**WHAT IS REQUIRED**
Give back every line of the data, transcribed exactly.

(MATERIAL FOR THE TASK begins)

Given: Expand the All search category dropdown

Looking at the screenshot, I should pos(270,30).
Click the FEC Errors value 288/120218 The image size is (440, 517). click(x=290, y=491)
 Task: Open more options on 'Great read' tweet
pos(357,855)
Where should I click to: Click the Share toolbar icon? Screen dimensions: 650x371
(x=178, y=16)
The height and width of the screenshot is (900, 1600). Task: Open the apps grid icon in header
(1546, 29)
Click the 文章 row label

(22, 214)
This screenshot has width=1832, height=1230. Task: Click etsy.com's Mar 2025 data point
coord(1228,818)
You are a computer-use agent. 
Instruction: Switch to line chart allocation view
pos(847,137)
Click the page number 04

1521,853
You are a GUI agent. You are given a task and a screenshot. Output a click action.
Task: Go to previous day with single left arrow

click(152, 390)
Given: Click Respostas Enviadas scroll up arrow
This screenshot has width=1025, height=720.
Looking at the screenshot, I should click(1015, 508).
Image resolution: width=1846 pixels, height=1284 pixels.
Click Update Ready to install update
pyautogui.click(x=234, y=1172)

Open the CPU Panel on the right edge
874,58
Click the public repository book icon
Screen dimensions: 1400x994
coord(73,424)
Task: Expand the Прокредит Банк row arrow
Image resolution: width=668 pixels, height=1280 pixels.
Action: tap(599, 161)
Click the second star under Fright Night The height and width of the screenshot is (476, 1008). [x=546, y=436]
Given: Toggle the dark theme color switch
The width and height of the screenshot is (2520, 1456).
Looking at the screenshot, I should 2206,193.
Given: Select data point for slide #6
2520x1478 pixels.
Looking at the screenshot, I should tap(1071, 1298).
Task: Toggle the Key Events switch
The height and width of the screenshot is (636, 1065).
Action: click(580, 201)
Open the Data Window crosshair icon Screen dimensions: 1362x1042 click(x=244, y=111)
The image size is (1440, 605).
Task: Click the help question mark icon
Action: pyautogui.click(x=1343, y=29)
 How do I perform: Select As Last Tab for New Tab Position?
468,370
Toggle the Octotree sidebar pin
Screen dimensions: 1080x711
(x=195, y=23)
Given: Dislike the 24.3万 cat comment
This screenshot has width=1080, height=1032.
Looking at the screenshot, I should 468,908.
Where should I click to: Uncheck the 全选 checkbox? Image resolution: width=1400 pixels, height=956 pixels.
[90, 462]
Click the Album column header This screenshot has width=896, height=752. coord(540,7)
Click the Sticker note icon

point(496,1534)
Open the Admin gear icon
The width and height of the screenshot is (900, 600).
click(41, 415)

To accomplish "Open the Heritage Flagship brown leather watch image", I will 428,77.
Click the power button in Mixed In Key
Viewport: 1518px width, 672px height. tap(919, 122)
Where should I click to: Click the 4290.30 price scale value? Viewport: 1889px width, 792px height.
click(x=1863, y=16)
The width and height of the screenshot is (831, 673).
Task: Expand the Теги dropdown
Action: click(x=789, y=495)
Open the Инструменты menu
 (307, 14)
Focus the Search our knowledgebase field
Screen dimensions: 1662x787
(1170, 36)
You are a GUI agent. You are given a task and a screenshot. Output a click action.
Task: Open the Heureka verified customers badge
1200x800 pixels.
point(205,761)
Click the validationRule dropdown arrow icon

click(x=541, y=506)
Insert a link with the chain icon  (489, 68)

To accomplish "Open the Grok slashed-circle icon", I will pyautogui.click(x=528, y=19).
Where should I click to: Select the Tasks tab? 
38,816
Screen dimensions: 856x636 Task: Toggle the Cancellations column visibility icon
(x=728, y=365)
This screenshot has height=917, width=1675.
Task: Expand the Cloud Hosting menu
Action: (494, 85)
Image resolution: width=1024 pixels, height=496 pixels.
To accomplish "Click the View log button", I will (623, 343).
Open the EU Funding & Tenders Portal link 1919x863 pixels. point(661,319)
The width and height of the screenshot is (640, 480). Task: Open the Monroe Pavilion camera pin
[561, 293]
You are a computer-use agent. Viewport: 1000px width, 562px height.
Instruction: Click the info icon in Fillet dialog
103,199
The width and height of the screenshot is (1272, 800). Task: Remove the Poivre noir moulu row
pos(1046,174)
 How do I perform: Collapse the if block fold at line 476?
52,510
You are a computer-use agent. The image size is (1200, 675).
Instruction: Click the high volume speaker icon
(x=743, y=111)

(MATERIAL FOR THE TASK ends)

**EXERCISE ANSWER**
Given: Expand the All search category dropdown

Looking at the screenshot, I should pos(270,30).
Click the FEC Errors value 288/120218 The image size is (440, 517). click(x=290, y=491)
 Task: Open more options on 'Great read' tweet
pos(357,855)
Where should I click to: Click the Share toolbar icon? Screen dimensions: 650x371
(x=178, y=16)
The height and width of the screenshot is (900, 1600). Task: Open the apps grid icon in header
(1546, 29)
Click the 文章 row label

(22, 214)
This screenshot has width=1832, height=1230. Task: Click etsy.com's Mar 2025 data point
coord(1228,818)
You are a computer-use agent. 
Instruction: Switch to line chart allocation view
pos(847,137)
Click the page number 04

1521,853
You are a GUI agent. You are given a task and a screenshot. Output a click action.
Task: Go to previous day with single left arrow

click(152, 390)
Given: Click Respostas Enviadas scroll up arrow
This screenshot has width=1025, height=720.
Looking at the screenshot, I should click(1015, 508).
Image resolution: width=1846 pixels, height=1284 pixels.
Click Update Ready to install update
pyautogui.click(x=234, y=1172)

Open the CPU Panel on the right edge
874,58
Click the public repository book icon
Screen dimensions: 1400x994
coord(73,424)
Task: Expand the Прокредит Банк row arrow
Image resolution: width=668 pixels, height=1280 pixels.
Action: tap(599, 161)
Click the second star under Fright Night The height and width of the screenshot is (476, 1008). [x=546, y=436]
Given: Toggle the dark theme color switch
The width and height of the screenshot is (2520, 1456).
Looking at the screenshot, I should 2206,193.
Given: Select data point for slide #6
2520x1478 pixels.
Looking at the screenshot, I should tap(1071, 1298).
Task: Toggle the Key Events switch
The height and width of the screenshot is (636, 1065).
Action: click(580, 201)
Open the Data Window crosshair icon Screen dimensions: 1362x1042 click(x=244, y=111)
The image size is (1440, 605).
Task: Click the help question mark icon
Action: pyautogui.click(x=1343, y=29)
 How do I perform: Select As Last Tab for New Tab Position?
468,370
Toggle the Octotree sidebar pin
Screen dimensions: 1080x711
(x=195, y=23)
Given: Dislike the 24.3万 cat comment
This screenshot has width=1080, height=1032.
Looking at the screenshot, I should 468,908.
Where should I click to: Uncheck the 全选 checkbox? Image resolution: width=1400 pixels, height=956 pixels.
[90, 462]
Click the Album column header This screenshot has width=896, height=752. coord(540,7)
Click the Sticker note icon

point(496,1534)
Open the Admin gear icon
The width and height of the screenshot is (900, 600).
click(41, 415)

To accomplish "Open the Heritage Flagship brown leather watch image", I will 428,77.
Click the power button in Mixed In Key
Viewport: 1518px width, 672px height. tap(919, 122)
Where should I click to: Click the 4290.30 price scale value? Viewport: 1889px width, 792px height.
click(x=1863, y=16)
The width and height of the screenshot is (831, 673).
Task: Expand the Теги dropdown
Action: click(x=789, y=495)
Open the Инструменты menu
 (307, 14)
Focus the Search our knowledgebase field
Screen dimensions: 1662x787
(1170, 36)
You are a GUI agent. You are given a task and a screenshot. Output a click action.
Task: Open the Heureka verified customers badge
1200x800 pixels.
point(205,761)
Click the validationRule dropdown arrow icon

click(x=541, y=506)
Insert a link with the chain icon  (489, 68)

To accomplish "Open the Grok slashed-circle icon", I will pyautogui.click(x=528, y=19).
Where should I click to: Select the Tasks tab? 
38,816
Screen dimensions: 856x636 Task: Toggle the Cancellations column visibility icon
(x=728, y=365)
This screenshot has height=917, width=1675.
Task: Expand the Cloud Hosting menu
Action: (494, 85)
Image resolution: width=1024 pixels, height=496 pixels.
To accomplish "Click the View log button", I will (623, 343).
Open the EU Funding & Tenders Portal link 1919x863 pixels. point(661,319)
The width and height of the screenshot is (640, 480). Task: Open the Monroe Pavilion camera pin
[561, 293]
You are a computer-use agent. Viewport: 1000px width, 562px height.
Instruction: Click the info icon in Fillet dialog
103,199
The width and height of the screenshot is (1272, 800). Task: Remove the Poivre noir moulu row
pos(1046,174)
 How do I perform: Collapse the if block fold at line 476?
52,510
You are a computer-use agent. The image size is (1200, 675).
Instruction: Click the high volume speaker icon
(x=743, y=111)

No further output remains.